Verse 8, however, reveals another layer to Psalm 82. A short prayer follows this scene, a prayer of the psalmist popping up to call on God. To me, this movement illuminates the fact that Psalm 82 is the function of an active theological imagination--an imagination that takes the witness of the Hebrew Scriptures very seriously; that integrates them seamlessly into a mythological worldview that would not have been uncommon in the Ancient Near East. McCann focuses on the theological message of this psalm--that God's ultimate will for creation is the establishment of justice by caring for those who are in need. In class, we discussed how Jesus, as the fullest revelation of God's will, as he did work for justice in the ways outlined in verses 3 and 4, is fully divine. However, I think that this final verse has something important to say about the anthropology of the Psalms.

Mays writes that false gods are always with us: "The ancient gods have not disappeared. They have simply assumed different shapes and faces" (Preaching 151). He describes the hold that the gods of the middle-class capitalist culture. "Such gods are always with us," he writes (151), "always a part of the human predicament, the ceaseless art of our feverish genius for evading the actual divine human encounter with the Father of Jesus Christ" (Preaching 151). But here's the interesting part...at the end of Psalm 82, in that last verse, in that fervent prayer for God to come and establish justice in the places where injustice threatens to destroy creation, the psalmist reveals that he is not evading the divine human encounter...he is crying out for it.

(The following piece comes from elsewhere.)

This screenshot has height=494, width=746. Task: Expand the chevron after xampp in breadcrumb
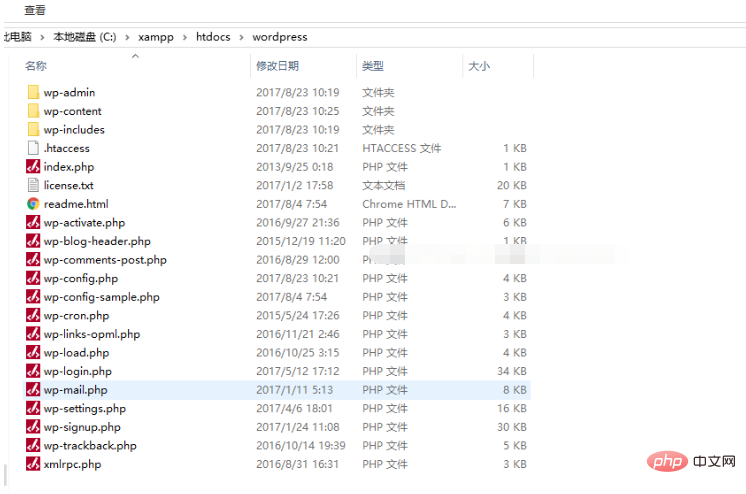coord(182,37)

In imagining God in the midst of the divine council, the psalmist has already begun to imagine a way in which the world may be put together in a better, more just way--a way that corresponds with God's will. Strawn points out that the psalmist's picture emphasizes the "close connections drawn throughout the psalm between heaven and earth" (82). He draws a parallel between today's boardroom or judge's chambers. Certainly, it is so easy to become disillusioned with the world today, to only see injustice, to become frustrated with the oppressive systems that rend the fabric of our communities. But Psalm 82 gives humanity a starting point--to look past the hopelessness of the situation into the reality that God stands in the midst of the unjust gods of our time and to pray the prayer that concludes the Psalm--"Rise up, O God..."

How God rises up isn't so easy to imagine. But Psalm 82 assures us that recognizing that God's mercy and power are present in these situations may just give us eyes to see what else God is doing to establish justice in our midst.